As for JWM: I am a longtime user (& lover, because of its ease of use and configuration) of fluxbox. I knew jwm, when i was a bit involved in testing an adaptation of lubuntu with jwm for g3 and g4 macs. All what i can say is, that jwm is extremely leightweight (lighter than any other *box) and very very sbappy. Moreover, it has a really nice feature of "pseudo"tililing which turns very handy when it comes to, for example, compare 2 versions of a text or to translate. Sure, fluxbox is a bit easier to configure (while openbox is more complicated IME). BTW, spacefm has a nice feature which dribbles around udev: it's called udevil and allows an uncomplicated mounting of usb devices on the fly (without udev and/or policykit).…Devuan will come, when the actual testing version (ascii) will become stable, with vdev in place of udev. ...
Devuan Jessie and Devuan Ascii are very usable to me, even if the status is still beta. XFCE, Mate, and Fluxbox seem to be suitable environments to work on. At least Vivaldi could be installed and behaves as expected. Do you think there will be a fast decision about the device management?The decision has been made: It will be vdev in the first stable release of devuan; in this moment there is strong testing going on. Because the lead devs of devuan would like to continue the tradition of debian: May be a bit slow, but try to be as stable and solid as possible.
… Gnome as a desktop option for a systemd free distro is a no-go ...
Gnome, KDE, Unity, Cinnamon, etc - discussion about the desktop environments won't stop but I never understood why someone who doesn't earn money that way would try so hard to convince someone else to use a specific environment. I would be happy, if there was also in future a choice - preferably not only a Hobson's choice!I do not know for the other 3 but for gnome it's a fact, that it is tightly indented with systemd. Or better: Gnome is one of the major reasons for the existence of systemd. So, and that's why slackware decided to drop support for Gnome (just serveral years ago), when you will avoid systemd Gnome is a no go. (Btw, there is still Mate, which practically is an upgraded and modernized version of gnome 2). It doesn't have to do anything with personal preferences (although i am well aware of all this desktop discussions. I, for one, try to avoid them, my preference rather is leightweight).

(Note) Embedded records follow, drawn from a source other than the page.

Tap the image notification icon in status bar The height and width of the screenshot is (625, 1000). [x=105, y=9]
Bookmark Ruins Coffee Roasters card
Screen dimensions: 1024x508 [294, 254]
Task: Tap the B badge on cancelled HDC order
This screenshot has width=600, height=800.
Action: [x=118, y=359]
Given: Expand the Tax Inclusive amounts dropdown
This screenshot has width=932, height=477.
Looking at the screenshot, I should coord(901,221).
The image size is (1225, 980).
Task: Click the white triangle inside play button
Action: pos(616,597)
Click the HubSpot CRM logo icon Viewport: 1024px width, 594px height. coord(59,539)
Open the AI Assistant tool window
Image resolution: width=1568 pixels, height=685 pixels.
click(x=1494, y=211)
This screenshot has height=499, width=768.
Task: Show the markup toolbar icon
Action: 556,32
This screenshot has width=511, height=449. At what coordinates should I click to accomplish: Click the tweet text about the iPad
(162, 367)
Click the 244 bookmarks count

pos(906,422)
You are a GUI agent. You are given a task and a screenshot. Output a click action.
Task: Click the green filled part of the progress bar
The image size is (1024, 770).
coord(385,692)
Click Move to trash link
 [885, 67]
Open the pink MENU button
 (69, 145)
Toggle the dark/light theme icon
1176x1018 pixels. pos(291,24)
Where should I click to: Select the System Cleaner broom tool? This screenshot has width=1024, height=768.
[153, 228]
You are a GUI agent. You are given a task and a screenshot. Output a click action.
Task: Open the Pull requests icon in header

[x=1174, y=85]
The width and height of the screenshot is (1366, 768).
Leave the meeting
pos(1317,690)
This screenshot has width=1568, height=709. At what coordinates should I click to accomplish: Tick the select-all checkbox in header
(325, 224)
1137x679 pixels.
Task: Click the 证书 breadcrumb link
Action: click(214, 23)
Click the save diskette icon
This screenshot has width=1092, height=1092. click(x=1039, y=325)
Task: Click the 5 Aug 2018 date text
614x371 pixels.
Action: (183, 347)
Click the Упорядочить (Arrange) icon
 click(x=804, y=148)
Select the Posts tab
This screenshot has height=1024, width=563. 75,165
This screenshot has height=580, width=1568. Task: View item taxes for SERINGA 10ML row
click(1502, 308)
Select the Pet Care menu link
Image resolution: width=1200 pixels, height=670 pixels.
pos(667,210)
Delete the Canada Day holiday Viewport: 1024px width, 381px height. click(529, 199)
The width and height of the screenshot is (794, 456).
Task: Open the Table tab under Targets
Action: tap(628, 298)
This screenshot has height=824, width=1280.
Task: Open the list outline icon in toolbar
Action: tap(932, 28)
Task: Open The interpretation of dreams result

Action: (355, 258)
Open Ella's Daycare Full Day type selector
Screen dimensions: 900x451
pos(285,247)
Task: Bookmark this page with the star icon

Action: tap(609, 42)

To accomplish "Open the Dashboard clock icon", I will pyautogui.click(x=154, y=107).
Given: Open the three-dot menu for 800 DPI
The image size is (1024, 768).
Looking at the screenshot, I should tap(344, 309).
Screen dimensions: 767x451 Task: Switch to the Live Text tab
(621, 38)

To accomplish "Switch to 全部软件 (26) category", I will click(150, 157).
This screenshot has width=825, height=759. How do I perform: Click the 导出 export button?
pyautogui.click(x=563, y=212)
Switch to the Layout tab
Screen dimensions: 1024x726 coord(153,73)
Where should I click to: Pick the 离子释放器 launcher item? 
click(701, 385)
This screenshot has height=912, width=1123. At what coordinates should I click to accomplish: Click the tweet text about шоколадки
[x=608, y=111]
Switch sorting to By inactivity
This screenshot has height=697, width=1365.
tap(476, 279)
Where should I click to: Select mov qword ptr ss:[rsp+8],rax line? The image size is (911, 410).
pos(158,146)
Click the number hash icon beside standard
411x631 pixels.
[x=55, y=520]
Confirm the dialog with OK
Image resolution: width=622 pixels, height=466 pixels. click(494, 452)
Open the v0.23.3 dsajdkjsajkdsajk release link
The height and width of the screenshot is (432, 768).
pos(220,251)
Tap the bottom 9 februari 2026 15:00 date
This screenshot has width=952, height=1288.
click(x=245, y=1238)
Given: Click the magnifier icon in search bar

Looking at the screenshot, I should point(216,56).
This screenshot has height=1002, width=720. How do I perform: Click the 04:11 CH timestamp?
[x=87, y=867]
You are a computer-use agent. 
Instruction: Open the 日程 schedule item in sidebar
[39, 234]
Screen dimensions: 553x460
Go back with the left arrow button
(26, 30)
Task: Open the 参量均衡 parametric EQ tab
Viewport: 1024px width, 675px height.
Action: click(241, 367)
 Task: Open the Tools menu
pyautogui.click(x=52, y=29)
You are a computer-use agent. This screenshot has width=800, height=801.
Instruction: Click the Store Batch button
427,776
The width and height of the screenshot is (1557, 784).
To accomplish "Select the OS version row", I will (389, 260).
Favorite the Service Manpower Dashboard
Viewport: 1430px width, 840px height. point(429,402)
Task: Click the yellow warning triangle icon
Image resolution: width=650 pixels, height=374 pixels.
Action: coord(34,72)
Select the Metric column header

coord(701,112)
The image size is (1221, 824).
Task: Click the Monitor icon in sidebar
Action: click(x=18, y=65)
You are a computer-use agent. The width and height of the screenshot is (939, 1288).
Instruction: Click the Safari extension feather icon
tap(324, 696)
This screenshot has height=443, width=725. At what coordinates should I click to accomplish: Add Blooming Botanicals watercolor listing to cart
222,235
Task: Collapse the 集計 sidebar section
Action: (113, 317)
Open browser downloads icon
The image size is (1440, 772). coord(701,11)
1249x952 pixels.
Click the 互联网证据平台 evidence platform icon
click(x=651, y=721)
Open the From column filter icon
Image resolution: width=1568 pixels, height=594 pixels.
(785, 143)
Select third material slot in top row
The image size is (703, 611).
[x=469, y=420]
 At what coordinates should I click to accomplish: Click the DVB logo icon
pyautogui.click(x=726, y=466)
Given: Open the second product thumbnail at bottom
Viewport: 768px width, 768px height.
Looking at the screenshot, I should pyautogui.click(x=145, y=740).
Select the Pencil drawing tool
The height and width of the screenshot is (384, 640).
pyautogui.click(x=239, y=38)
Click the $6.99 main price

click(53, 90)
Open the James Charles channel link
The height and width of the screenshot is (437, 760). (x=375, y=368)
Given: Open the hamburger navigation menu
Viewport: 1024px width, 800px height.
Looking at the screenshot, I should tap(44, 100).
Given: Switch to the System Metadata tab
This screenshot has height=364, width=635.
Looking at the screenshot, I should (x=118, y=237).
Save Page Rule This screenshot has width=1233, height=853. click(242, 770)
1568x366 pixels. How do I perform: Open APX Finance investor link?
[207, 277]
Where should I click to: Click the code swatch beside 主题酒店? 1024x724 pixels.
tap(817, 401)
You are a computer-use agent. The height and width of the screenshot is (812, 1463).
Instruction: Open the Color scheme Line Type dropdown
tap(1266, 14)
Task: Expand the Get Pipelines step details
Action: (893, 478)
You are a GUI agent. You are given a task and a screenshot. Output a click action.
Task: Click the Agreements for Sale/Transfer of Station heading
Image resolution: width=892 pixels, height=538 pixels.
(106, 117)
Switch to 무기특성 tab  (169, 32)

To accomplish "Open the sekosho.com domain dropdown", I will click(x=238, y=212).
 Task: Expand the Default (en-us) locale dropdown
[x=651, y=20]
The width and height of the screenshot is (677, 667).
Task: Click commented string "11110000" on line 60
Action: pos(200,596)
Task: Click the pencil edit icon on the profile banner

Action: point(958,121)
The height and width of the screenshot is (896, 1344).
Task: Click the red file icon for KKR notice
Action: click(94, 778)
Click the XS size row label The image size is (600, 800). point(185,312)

Frankly, i think with jwm (as well as with any other *box or pekwm) + pcmanfm or spacefm you CAN build a nice desktop with icons and all wistles and bells - which is not MY preference; i do not need icons on the desktop. I use plank as a launcher bar and xdgmenumaker to make a dynamic built-in right-click menu. That's it (If you have a closer look on the link you mentioned above, you'll see …:) ).
… - ceteris paribus - ...
'all else unchanged' ? Didn't you tweak your operating system to the utmost?I meant, under pari conditions. The manjaro jwm (systemd) takes a bit more than manjaro jwm openrc to boot (in qemu).